### Seitenauszug

Die Zeiten des Wachstums sind vorbei

"Ohne Wachstum ist alles nichts": Dieser Satz stammt aus einem CDU-Programm, und er kann als allgemeines Credo unserer Gesellschaft gelten. Für den Sozialwissenschaftler Meinhard Miegel ist dieser Satz nichts als lebensgefährlicher Unsinn, wie sein neues Buch "Exit" verdeutlicht.
Denn er leugnet, was Miegels Ansicht nach alle sehen könnten, wenn sie wollten: Die Zeiten des Wachstums sind unwiderruflich vorbei. Die Erde verträgt keine weiteren Belastungen.

Starke Worte eines Konservativen, der über genügend konkrete Wirtschaft- und Politikerfahrung verfügt, um zu wissen, wovon er redet. Ihn erzürnt die Blindheit nahezu aller gesellschaftlichen Gruppen, die seiner Meinung nach nicht begreifen, dass die Wachstumsideologie die Welt im 21. Jahrhundert in den Ruin treibt. Absurd sei vor allem die Vorstellung, mehr Wachstum führe zu mehr Wohlstand. Beides sei zumindest in den frühindustrialisierten Nationen längst voneinander entkoppelt.

######
### Bereitgestellte Daten

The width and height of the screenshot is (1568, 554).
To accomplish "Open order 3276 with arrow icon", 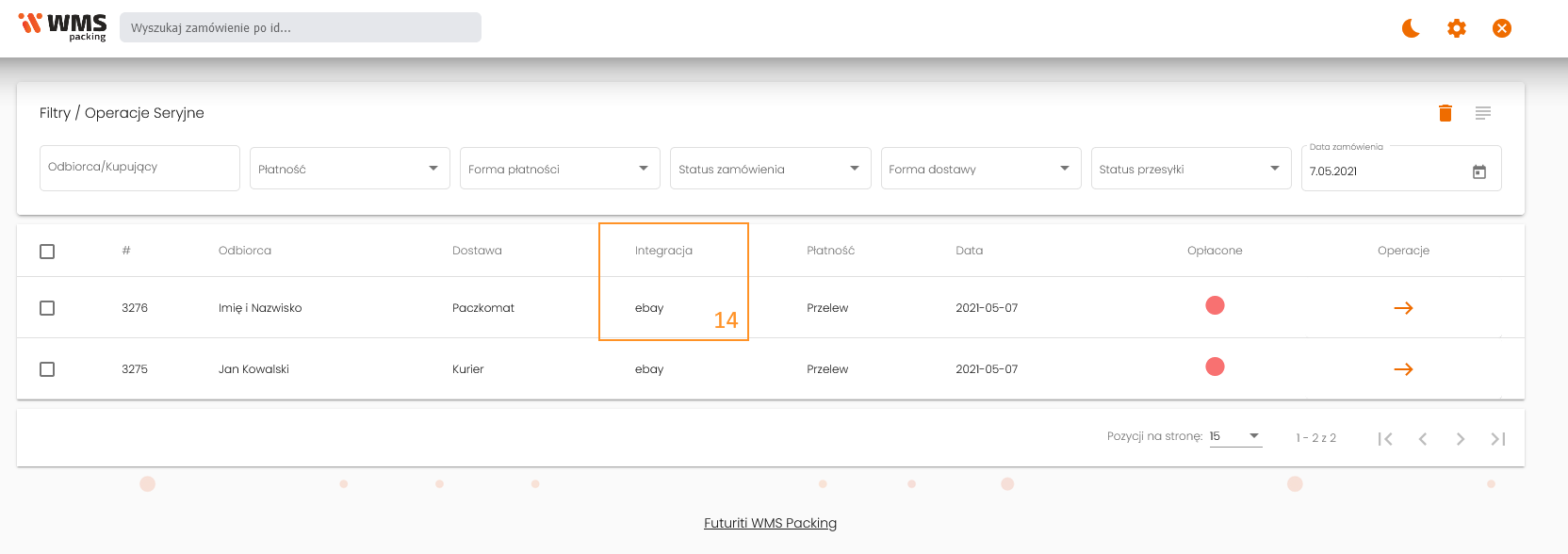I will pos(1403,308).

######

■ Aufgabe
Gib aus dem Text über das Ende des Wachstums den Abschnitt zwischen „Denn er leugnet, was“ und „längst voneinander entkoppelt.“ wortgetreu wieder, beide Stellen eingeschlossen.

■ Lösung
Denn er leugnet, was Miegels Ansicht nach alle sehen könnten, wenn sie wollten: Die Zeiten des Wachstums sind unwiderruflich vorbei. Die Erde verträgt keine weiteren Belastungen.

Starke Worte eines Konservativen, der über genügend konkrete Wirtschaft- und Politikerfahrung verfügt, um zu wissen, wovon er redet. Ihn erzürnt die Blindheit nahezu aller gesellschaftlichen Gruppen, die seiner Meinung nach nicht begreifen, dass die Wachstumsideologie die Welt im 21. Jahrhundert in den Ruin treibt. Absurd sei vor allem die Vorstellung, mehr Wachstum führe zu mehr Wohlstand. Beides sei zumindest in den frühindustrialisierten Nationen längst voneinander entkoppelt.